Between Aug 14 and 16, Liberia recorded the most new deaths, 53, followed by Sierra Leone with 17 and Guinea with 14.On a more hopeful note, the WHO expressed “cautious optimism” that the spread of the outbreak in Nigeria could be stopped.
Four deaths were recorded in Africa’s most populous nation out of 12 confirmed cases between July and Aug. 16.It also described the situation in Guinea, where the virus made its first appearance in West Africa in December, as currently “less alarming” than in Liberia and Sierra Leone.
The virus was transferred to Nigeria by a U.S. citizen,Patrick Sawyer, who arrived by plane from Liberia.Nigerian Health Minister Onyebuchi Chukwu reported late on Tuesday a fifth Ebola death in that country.

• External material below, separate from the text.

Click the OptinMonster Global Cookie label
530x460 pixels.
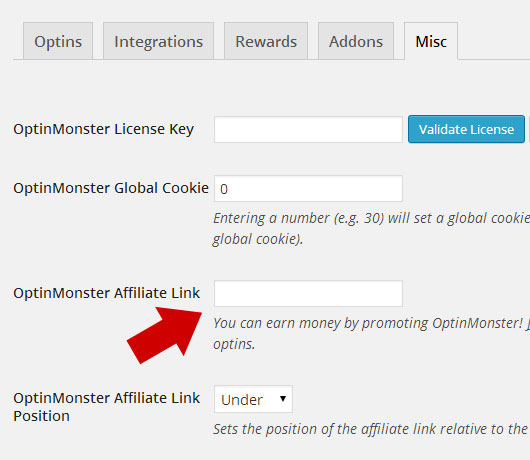[x=111, y=188]

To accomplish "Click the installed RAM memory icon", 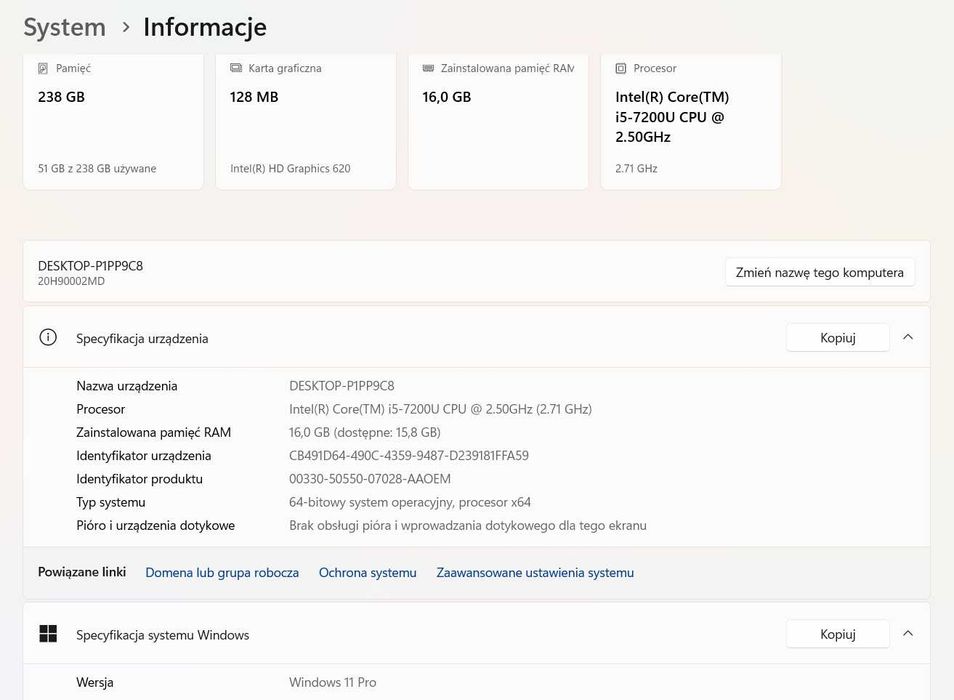I will click(x=428, y=68).
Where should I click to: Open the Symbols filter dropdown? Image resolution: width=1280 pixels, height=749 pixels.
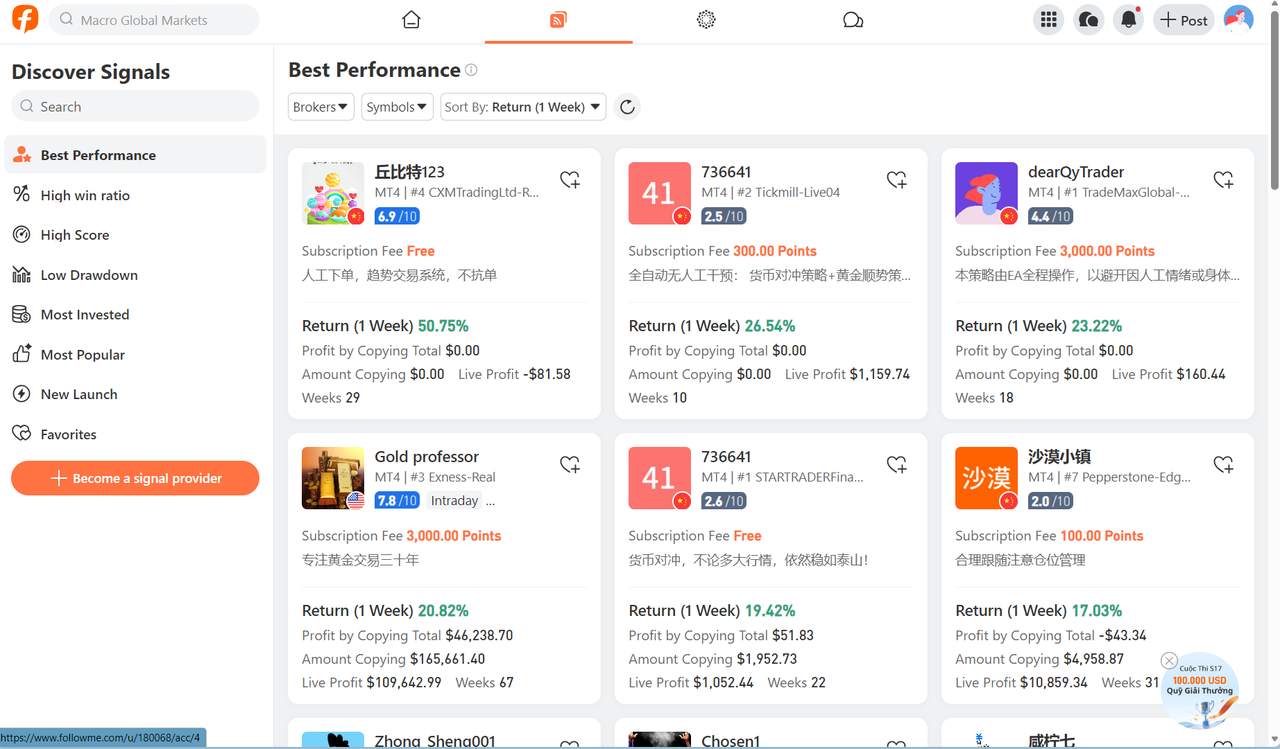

The victim was a female consultant doctor who had treated Sawyer. WHO said the situation in Lagos looked “reassuring”. However, Cameroon closed its borders with Nigeria on Tuesday as a precaution.
The WHO said it was working with the U.N.’s World Food Programme to ensure food delivery to one million people living in Ebola quarantine zones cordoned off by local security forces in a border zone of Guinea, Liberia and Sierra Leone.
“Providing regular food supplies is a potent means of limiting unnecessary movement,” it said in a statement.